-- Alıştırmanın Amacı --
Aşağıdaki idam cezası tartışmasına ilişkin metni, hiçbir harfini değiştirmeden baştan sona yazdırınız.

O mitingde idam konusuna da değinen Tayyip aynen şöyle haykırıyordu:
“Avrupa İnsan Hakları Mahkemesi’nin (Abdullah Öcalan’la ilgili) kararını beyefendilerin iktidarı uyguladı. Şimdi diyorlar ki idam edin. İdam kalkmış, anayasa değişiklikleri yapılmış. Türkiye bir hukuk devleti. Totaliter, otoriter bir rejim değil. Madem ki yapabiliyordun (idam edebiliyordun) sen niye yapmadın, niye geciktirdin?
Şimdi bizden, bir hukuk devletinin başbakanından hukuksuzluk isteyemezsiniz.
Çünkü biz artık hukuk içinde hareket etmeye mecburuz ve ağırlaştırılmış müebbet hapis cezası var.”
Evet, partisinin Kayseri mitinginde bunları söyleyen şahıs, şimdi kalkmış “İdam getirilmelidir” diyor.
Biz bunun hangi sözlerine, ne zaman neyi söylediğine nasıl inanacağız?
Devlet yaşamında böyle bir ciddiyetsizlik olur mu?
Ciddiyetsizlik ve tutarsızlık kendisinin paçalarından akıyor. Madem idam cezasının getirilmesini istiyor, bunu yapması gayet basittir!
Hükümet elinde. Meclis’te otomatik oy makinesi olarak görev yapan AKP milletvekilleri onun emrinde ve hizmetinde.
Hatta daha ileri gideyim, MHP ’nin de böyle bir tasarıya kabul oyu vereceği biliniyor.
O halde getir tasarıyı, beş dakkada Beşiktaş yöntemiyle Meclis’ten geçir, Çankaya’daki şahıs acele onaylasın ve olsun bitsin!

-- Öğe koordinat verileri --
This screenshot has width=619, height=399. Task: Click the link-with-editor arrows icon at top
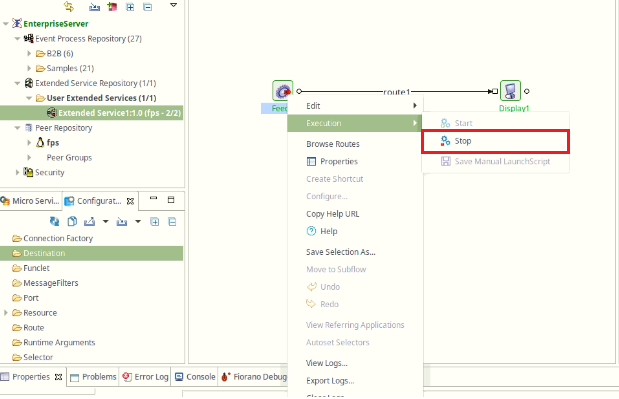(x=69, y=6)

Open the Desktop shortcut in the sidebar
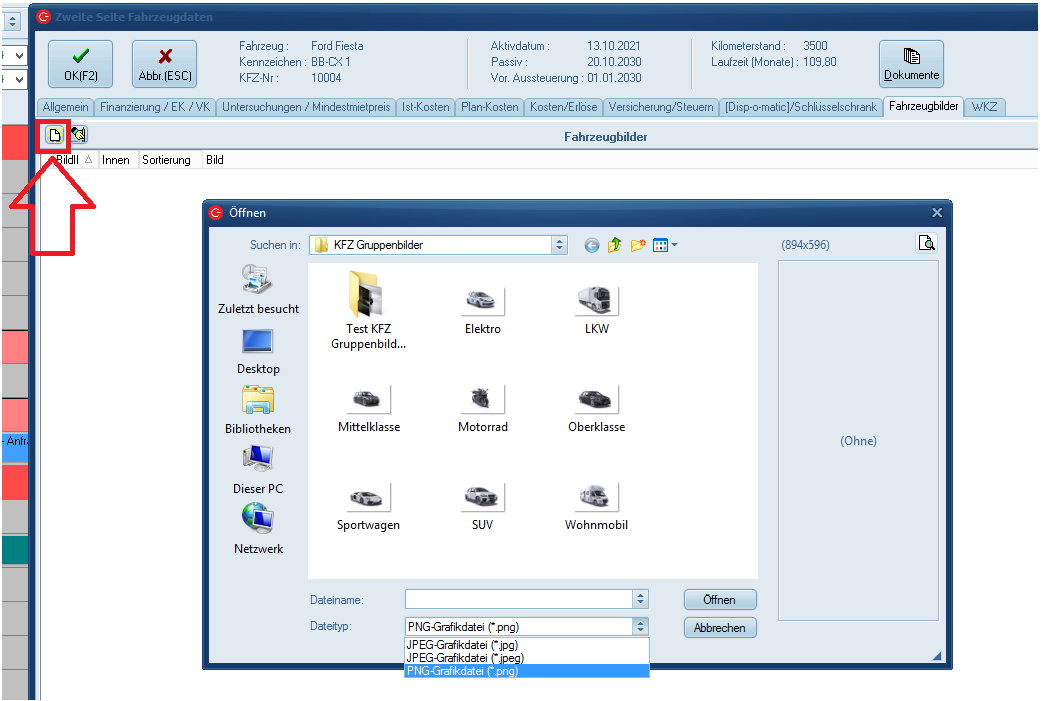pos(258,351)
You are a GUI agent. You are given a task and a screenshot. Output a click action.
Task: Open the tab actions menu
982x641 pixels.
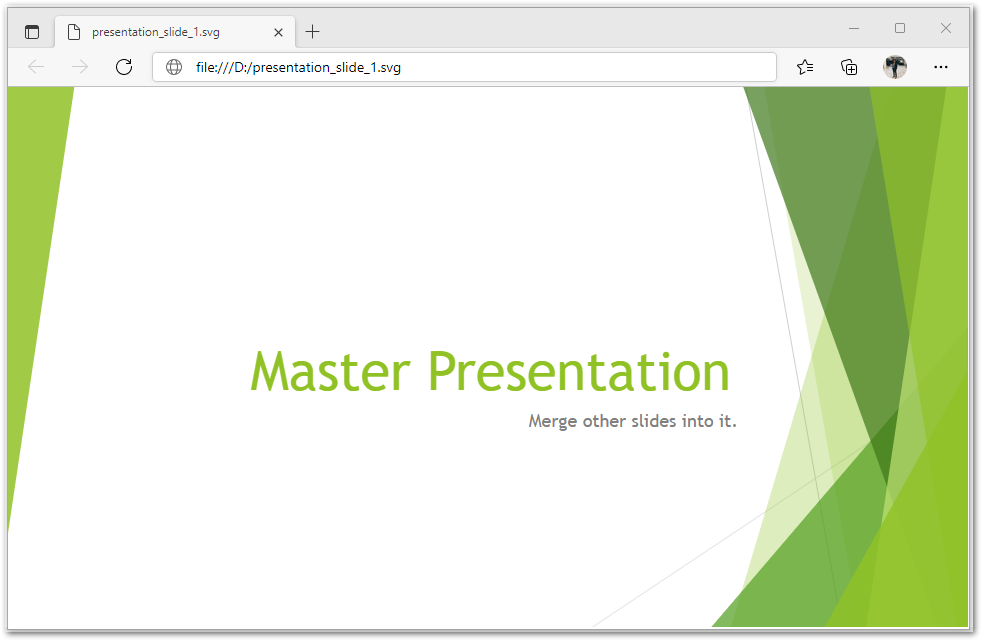click(31, 31)
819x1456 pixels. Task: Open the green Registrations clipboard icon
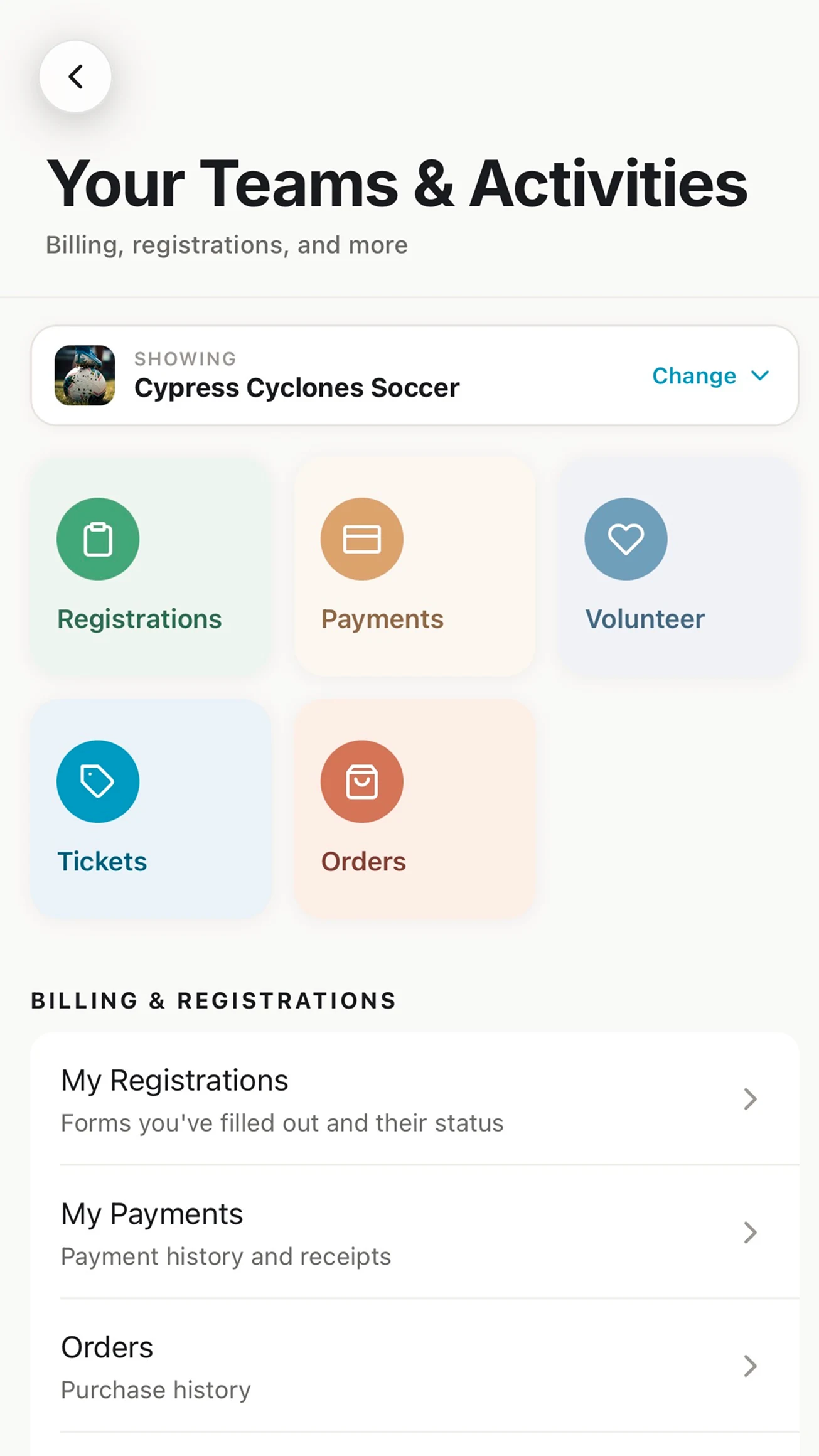click(x=98, y=539)
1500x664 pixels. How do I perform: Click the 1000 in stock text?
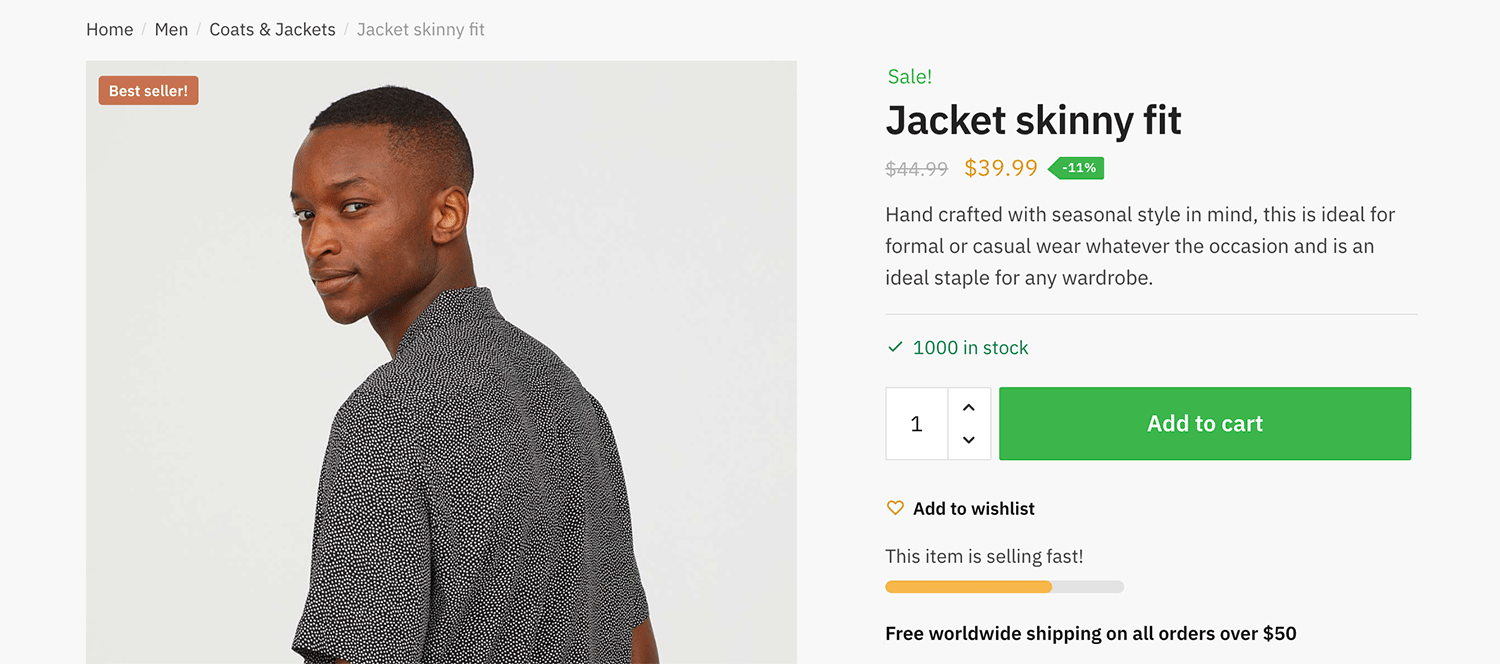click(x=970, y=348)
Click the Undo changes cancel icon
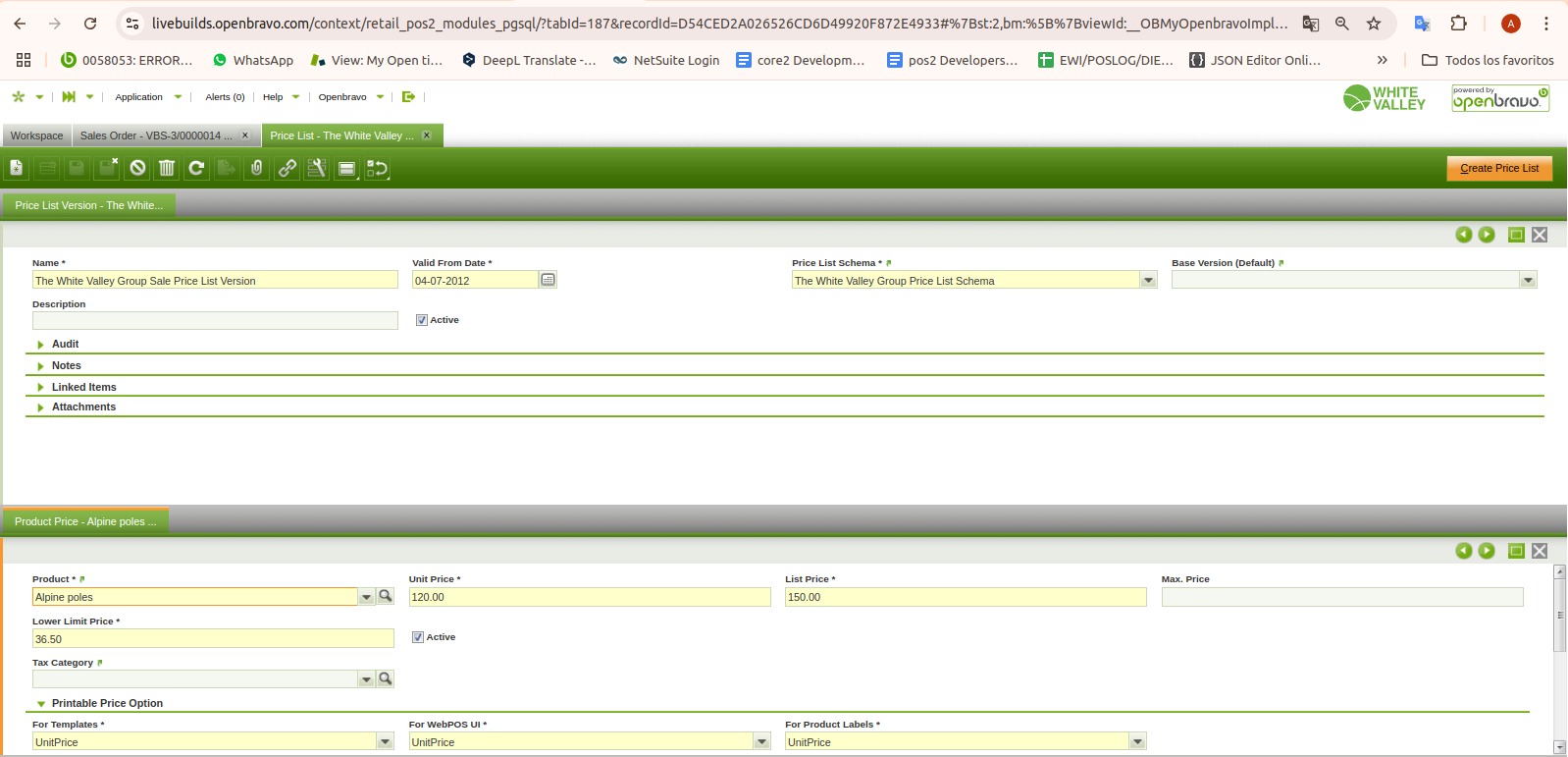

-- Alıştırmanın Çözümü --
O mitingde idam konusuna da değinen Tayyip aynen şöyle haykırıyordu:
“Avrupa İnsan Hakları Mahkemesi’nin (Abdullah Öcalan’la ilgili) kararını beyefendilerin iktidarı uyguladı. Şimdi diyorlar ki idam edin. İdam kalkmış, anayasa değişiklikleri yapılmış. Türkiye bir hukuk devleti. Totaliter, otoriter bir rejim değil. Madem ki yapabiliyordun (idam edebiliyordun) sen niye yapmadın, niye geciktirdin?
Şimdi bizden, bir hukuk devletinin başbakanından hukuksuzluk isteyemezsiniz.
Çünkü biz artık hukuk içinde hareket etmeye mecburuz ve ağırlaştırılmış müebbet hapis cezası var.”
Evet, partisinin Kayseri mitinginde bunları söyleyen şahıs, şimdi kalkmış “İdam getirilmelidir” diyor.
Biz bunun hangi sözlerine, ne zaman neyi söylediğine nasıl inanacağız?
Devlet yaşamında böyle bir ciddiyetsizlik olur mu?
Ciddiyetsizlik ve tutarsızlık kendisinin paçalarından akıyor. Madem idam cezasının getirilmesini istiyor, bunu yapması gayet basittir!
Hükümet elinde. Meclis’te otomatik oy makinesi olarak görev yapan AKP milletvekilleri onun emrinde ve hizmetinde.
Hatta daha ileri gideyim, MHP ’nin de böyle bir tasarıya kabul oyu vereceği biliniyor.
O halde getir tasarıyı, beş dakkada Beşiktaş yöntemiyle Meclis’ten geçir, Çankaya’daki şahıs acele onaylasın ve olsun bitsin!